Reporting of adverse effects

If you experience any adverse effect, consult your doctor, pharmacist, or nurse, even if it is a possible adverse effect not listed in this leaflet. You may also report them directly via the Spanish Pharmacovigilance System for Human Medicines: https://www.notificaram.es. By reporting adverse effects, you can help provide more information on the safety of this medicine.

5. Storage of Donepezil Combix

Keep out of the reach and sight of children.

Do not use Donepezil Combix after the expiry date stated on the blister and carton. The expiry date refers to the last day of the month indicated.

Store below 25°C.

Medicines should not be disposed of via wastewater or household waste. Dispose of unused medicines and their packaging at the SIGRE collection point at your pharmacy. If you have any doubts, ask your pharmacist how to properly dispose of medicines and packaging you no longer need. This will help protect the environment.

6. Additional Information

Composition of DONEPEZIL COMBIX

• The active substance is donepezil hydrochloride. Each film-coated tablet contains 5 mg of donepezil hydrochloride.
• The other components are:

Tablet core: lactose monohydrate, corn starch, hydroxypropylcellulose, microcrystalline cellulose, magnesium stearate.

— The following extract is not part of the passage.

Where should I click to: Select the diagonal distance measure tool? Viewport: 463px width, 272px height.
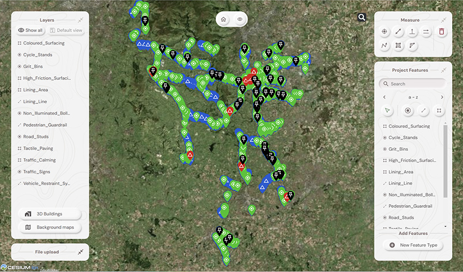pyautogui.click(x=399, y=32)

Tablet coating: hypromellose, titanium dioxide E171, macrogol 400, talc E553b.

Appearance of the product and contents of the container

Donepezil Combix 5 mg is presented in packs containing 28, 50 or 56 film-coated tablets, white or almost white, round, biconvex, marked with "ZF9" on one side and smooth on the other.

Donepezil Combix is also available as 10 mg film-coated tablets, in packs of 28, 50 or 56 tablets.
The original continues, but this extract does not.